Entries excerpted from a collection
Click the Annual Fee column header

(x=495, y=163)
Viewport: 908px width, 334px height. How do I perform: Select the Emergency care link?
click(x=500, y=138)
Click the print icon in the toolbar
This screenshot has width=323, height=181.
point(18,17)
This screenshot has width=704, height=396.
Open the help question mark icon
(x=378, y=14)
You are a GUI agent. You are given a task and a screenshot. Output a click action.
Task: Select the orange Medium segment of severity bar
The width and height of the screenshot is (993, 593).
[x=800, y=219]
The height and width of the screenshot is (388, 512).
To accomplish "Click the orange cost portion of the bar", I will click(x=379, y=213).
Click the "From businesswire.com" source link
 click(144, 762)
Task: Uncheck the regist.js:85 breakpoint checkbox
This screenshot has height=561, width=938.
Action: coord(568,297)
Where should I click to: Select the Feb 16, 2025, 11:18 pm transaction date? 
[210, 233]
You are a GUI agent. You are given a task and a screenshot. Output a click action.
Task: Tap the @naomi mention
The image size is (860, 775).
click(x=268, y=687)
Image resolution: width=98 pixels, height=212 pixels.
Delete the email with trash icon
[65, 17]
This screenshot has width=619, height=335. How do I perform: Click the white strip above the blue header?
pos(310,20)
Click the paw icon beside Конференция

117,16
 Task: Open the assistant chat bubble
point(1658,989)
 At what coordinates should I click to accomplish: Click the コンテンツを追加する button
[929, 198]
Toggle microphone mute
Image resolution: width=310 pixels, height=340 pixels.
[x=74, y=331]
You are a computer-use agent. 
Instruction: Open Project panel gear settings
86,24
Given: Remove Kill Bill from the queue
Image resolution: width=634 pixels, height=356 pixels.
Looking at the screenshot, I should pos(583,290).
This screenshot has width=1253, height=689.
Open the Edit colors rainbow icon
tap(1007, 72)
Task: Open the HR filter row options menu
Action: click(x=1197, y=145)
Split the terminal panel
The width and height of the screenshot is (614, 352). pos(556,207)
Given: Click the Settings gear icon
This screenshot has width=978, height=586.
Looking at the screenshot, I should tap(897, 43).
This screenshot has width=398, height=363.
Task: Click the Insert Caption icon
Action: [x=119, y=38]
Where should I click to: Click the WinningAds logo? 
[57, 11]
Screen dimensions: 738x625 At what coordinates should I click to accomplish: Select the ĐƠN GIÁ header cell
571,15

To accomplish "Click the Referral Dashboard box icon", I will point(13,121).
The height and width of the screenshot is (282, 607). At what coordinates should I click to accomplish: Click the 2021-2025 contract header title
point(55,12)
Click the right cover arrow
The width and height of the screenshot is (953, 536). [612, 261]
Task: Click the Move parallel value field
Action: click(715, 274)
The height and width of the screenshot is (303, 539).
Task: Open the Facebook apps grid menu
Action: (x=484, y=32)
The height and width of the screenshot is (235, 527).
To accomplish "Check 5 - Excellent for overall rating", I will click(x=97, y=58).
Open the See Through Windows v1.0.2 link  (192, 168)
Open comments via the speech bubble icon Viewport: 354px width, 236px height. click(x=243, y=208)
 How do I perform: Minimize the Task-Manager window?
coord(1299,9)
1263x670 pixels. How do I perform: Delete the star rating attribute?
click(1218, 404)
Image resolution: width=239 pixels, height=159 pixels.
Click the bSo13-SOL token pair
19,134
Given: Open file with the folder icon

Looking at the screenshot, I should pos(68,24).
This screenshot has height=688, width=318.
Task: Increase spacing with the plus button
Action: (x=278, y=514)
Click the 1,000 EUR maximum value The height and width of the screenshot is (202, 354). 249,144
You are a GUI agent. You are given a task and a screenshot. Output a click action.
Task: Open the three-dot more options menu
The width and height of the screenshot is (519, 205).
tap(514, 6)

Exercise: Collect every line of the entries above that contains the string "bubble". The match is case-sensitive.

Response below:
 Task: Open the assistant chat bubble
Open comments via the speech bubble icon Viewport: 354px width, 236px height. click(x=243, y=208)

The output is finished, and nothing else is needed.